Using the scene from the previous chapter we're going to add object outlining to the two containers, so we'll leave the floor out of it. We want to first draw the floor, then the two containers (while writing to the stencil buffer), and then draw the scaled-up containers (while discarding the fragments that write over the previously drawn container fragments).

We first need to enable stencil testing:

glEnable(GL_STENCIL_TEST);

And then in each frame we want to specify the action to take whenever any of the stencil tests succeed or fail:

glStencilOp(GL_KEEP, GL_KEEP, GL_REPLACE);  

If any of the tests fail we do nothing; we simply keep the currently stored value that is in the stencil buffer. If both the stencil test and the depth test succeed however, we want to replace the stored stencil value with the reference value set via glStencilFunc which we later set to 1.

We clear the stencil buffer to 0s at the start of the frame and for the containers we update the stencil buffer to 1 for each fragment drawn:

glStencilOp(GL_KEEP, GL_KEEP, GL_REPLACE);  
glStencilFunc(GL_ALWAYS, 1, 0xFF); // all fragments should pass the stencil test
glStencilMask(0xFF); // enable writing to the stencil buffer
normalShader.use();
DrawTwoContainers();

By using GL_REPLACE as the stencil op function we make sure that each of the containers' fragments update the stencil buffer with a stencil value of 1. Because the fragments always pass the stencil test, the stencil buffer is updated with the reference value wherever we've drawn them.

Now that the stencil buffer is updated with 1s where the containers were drawn we're going to draw the upscaled containers, but this time with the appropriate test function and disabling writes to the stencil buffer:

glStencilFunc(GL_NOTEQUAL, 1, 0xFF);
glStencilMask(0x00); // disable writing to the stencil buffer
glDisable(GL_DEPTH_TEST);
shaderSingleColor.use(); 
DrawTwoScaledUpContainers();

We set the stencil function to GL_NOTEQUAL to make sure that we're only drawing parts of the containers that are not equal to 1. This way we only draw the part of the containers that are outside the previously drawn containers. Note that we also disable depth testing so the scaled up containers (e.g. the borders) do not get overwritten by the floor. Make sure to enable the depth buffer again once you're done.
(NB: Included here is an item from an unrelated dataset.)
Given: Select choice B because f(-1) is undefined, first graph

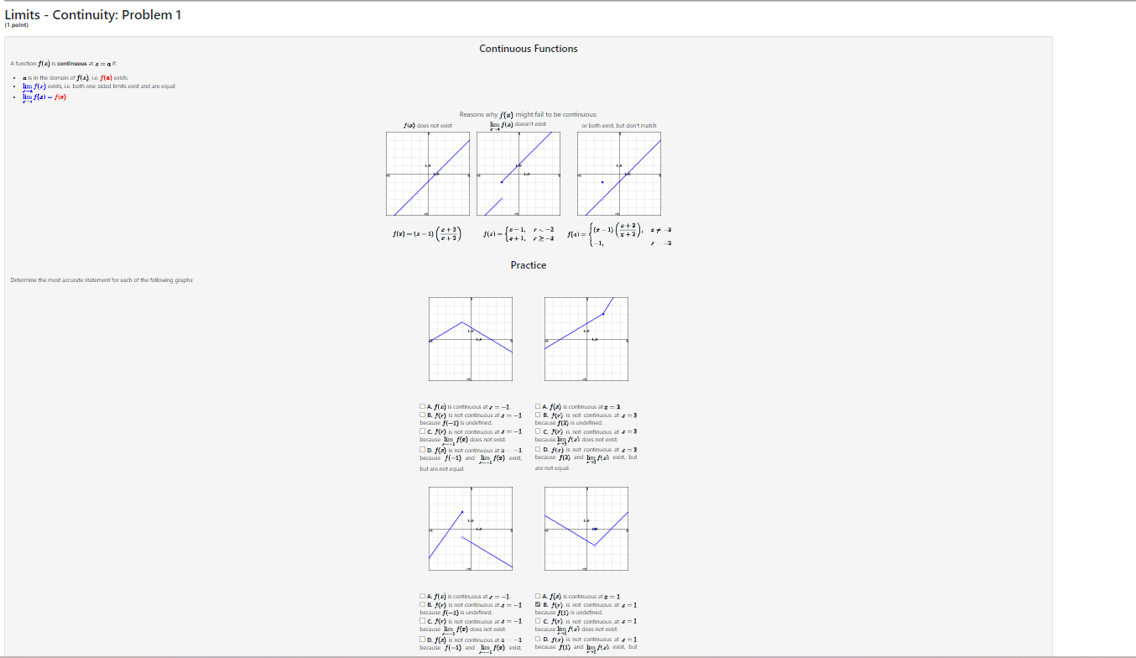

The total object outlining routine for our scene looks something like this:

glEnable(GL_DEPTH_TEST);
glStencilOp(GL_KEEP, GL_KEEP, GL_REPLACE);  
  
glClear(GL_COLOR_BUFFER_BIT | GL_DEPTH_BUFFER_BIT | GL_STENCIL_BUFFER_BIT); 

glStencilMask(0x00); // make sure we don't update the stencil buffer while drawing the floor
normalShader.use();
DrawFloor()  
  
glStencilFunc(GL_ALWAYS, 1, 0xFF); 
glStencilMask(0xFF); 
DrawTwoContainers();
  
glStencilFunc(GL_NOTEQUAL, 1, 0xFF);
glStencilMask(0x00); 
glDisable(GL_DEPTH_TEST);
shaderSingleColor.use(); 
DrawTwoScaledUpContainers();
glStencilMask(0xFF);
glStencilFunc(GL_ALWAYS, 1, 0xFF);   
glEnable(GL_DEPTH_TEST);  

As long as you understand the general idea behind stencil testing this shouldn't be too hard to understand. Otherwise try to carefully read the previous sections again and try to completely understand what each of the functions does now that you've seen an example of it can be used.

The result of the outlining algorithm then looks like this:

Check the source code here to see the complete code of the object outlining algorithm.

You can see that the borders overlap between both containers which is usually the effect that we want (think of strategy games where we want to select 10 units; merging borders is generally preferred). If you want a complete border per object you'd have to clear the stencil buffer per object and get a little creative with the depth buffer.

The object outlining algorithm you've seen is commonly used in games to visualize selected objects (think of strategy games) and an algorithm like this can easily be implemented within a model class. You could set a boolean flag within the model class to draw either with borders or without. If you want to be creative you could even give the borders a more natural look with the help of post-processing filters like Gaussian Blur.

Stencil testing has many more purposes (beside outlining objects) like drawing textures inside a rear-view mirror so it neatly fits into the mirror shape, or rendering real-time shadows with a stencil buffer technique called shadow volumes. Stencil buffers give us with yet another nice tool in our already extensive OpenGL toolkit.

HI